Тогда причина не в Генте.

----------

## TuLiss

Ну я так ставил на 600 машин разной конфигурации =)

и так:

когда система настроенна и вы в chroot, выйдете отмонтируйте proc и dev, заходите сново в chroot очистете tmp и прочий мусор (например distfiles, лучше его потом как зеркало выложить)

и далее tar cvjpf /backup_stage4.tar.bz2 / --exclude backup_stage4.tar.bz2

Далее записаваем на винт, cdrom или еще куда. У меня такой оброззанимает порядком 2.3 gb =) (со всем необходимом)

ну а на другой машине, копируем на чистый винт и распаковываем

tar xvjpf backup_stage4.tar.bz2 -C /mnt/gentoo

----------

## lefsha

 *blackbumer wrote:*   

> собери ядро через genkernel

 

Зачем????

----------

## _Sir_

 *lefsha wrote:*   

>  *blackbumer wrote:*   собери ядро через genkernel 
> 
> Зачем????

 Для большей маньячности. Без него -- не круто!   :Laughing: 

----------

## Ivanich_

 *SerjVarshavskiy wrote:*   

> Поставил gentoo, всё настроил
> 
> но ставить и компилить всё заного на другом комп нет желания
> 
> поэтому подключил диск со второго компа, загрузился с livecd и скопировал
> ...

▸ ИСХОДНЫЕ ДАННЫЕ:

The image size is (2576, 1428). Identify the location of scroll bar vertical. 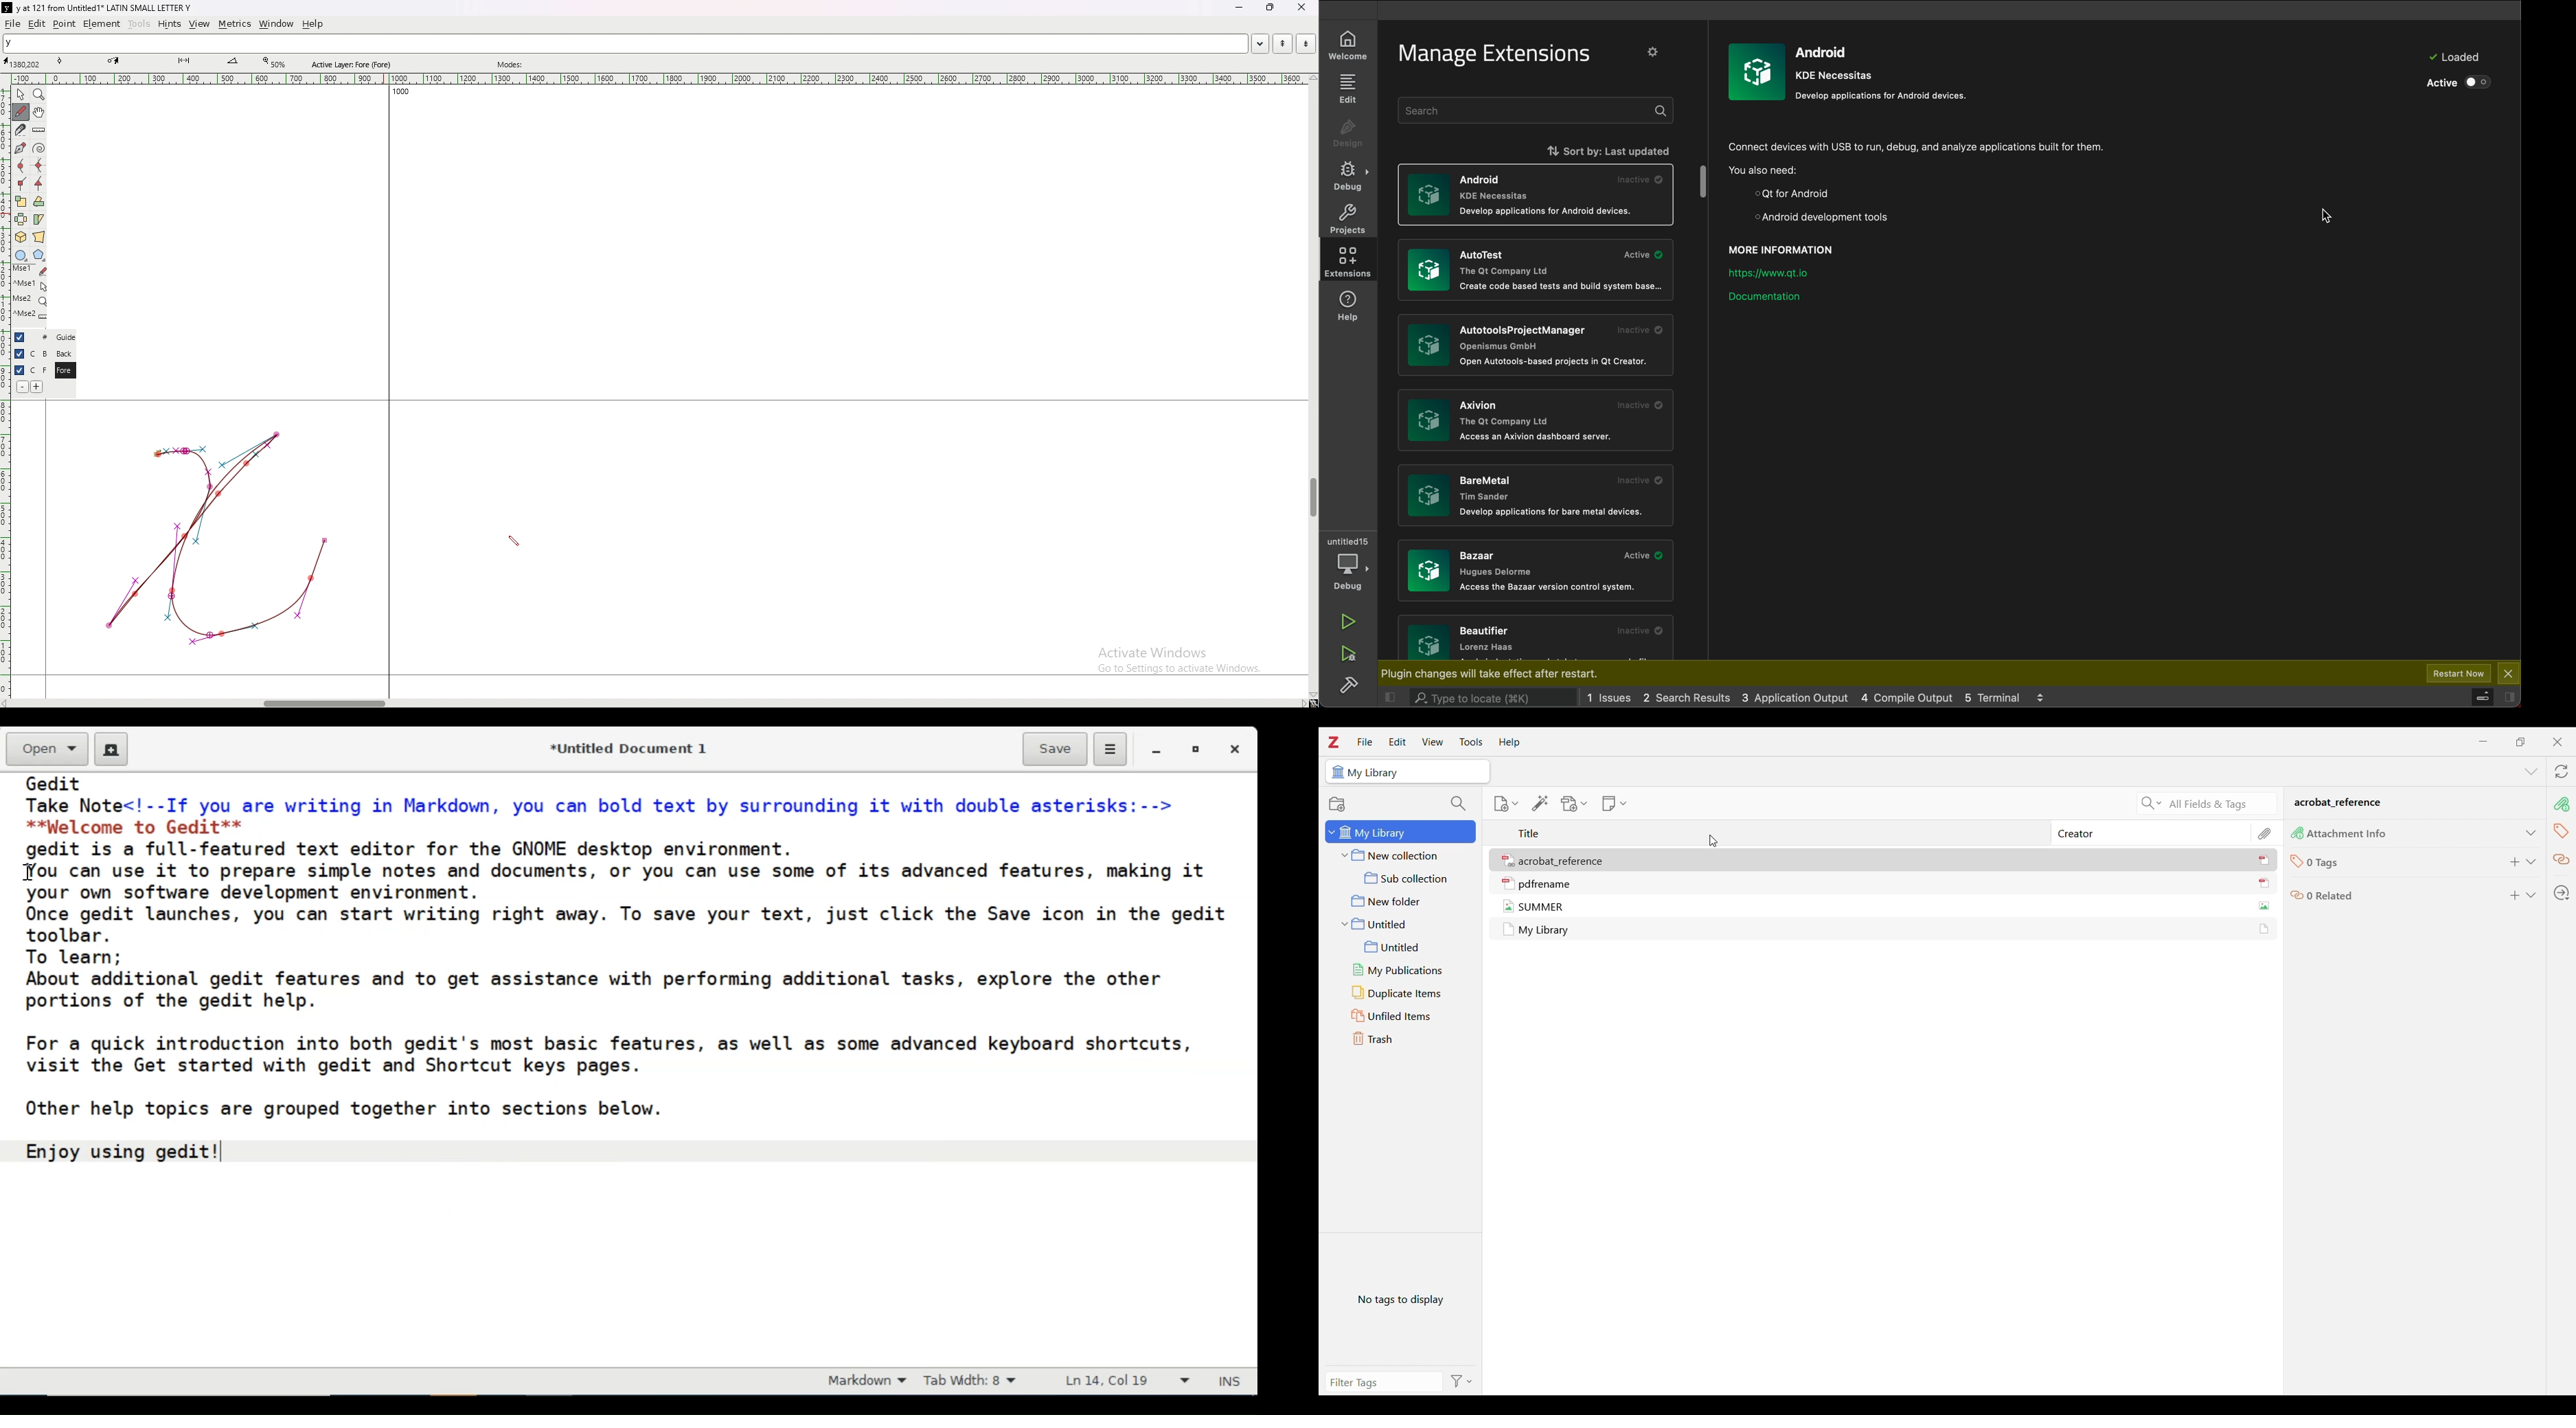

▸ ЗАДАНИЕ:
Напишите, пожалуйста, продолжение отрывка форумной ветки о переносе готовой системы Gentoo на другой компьютер.

▸ ОТВЕТ:
 

У мння была подобная проблема, решилось созданием  :Very Happy:   в корневуха директории sys(которая не скопировалась по понятным причинам), и второе-подлый udev жестко приписал по мак-адресу сетевую компа с которого копировалось в eth0, а вторая была eth1 - и сеть естественно не хотела подыматься.

----------

## ITT_rus

Заранее извиняюсь, если чушь сморожу, сам еще нуб.

Но имхо можно почитать про ccache и распределенную компиляцию  :Smile: 

один к одному не перенесешь (хотя можно написать на дискетке сценарий и основные конф файлы через дискетку переписать) но сам процесс сборки всей байды сильно ускоришь.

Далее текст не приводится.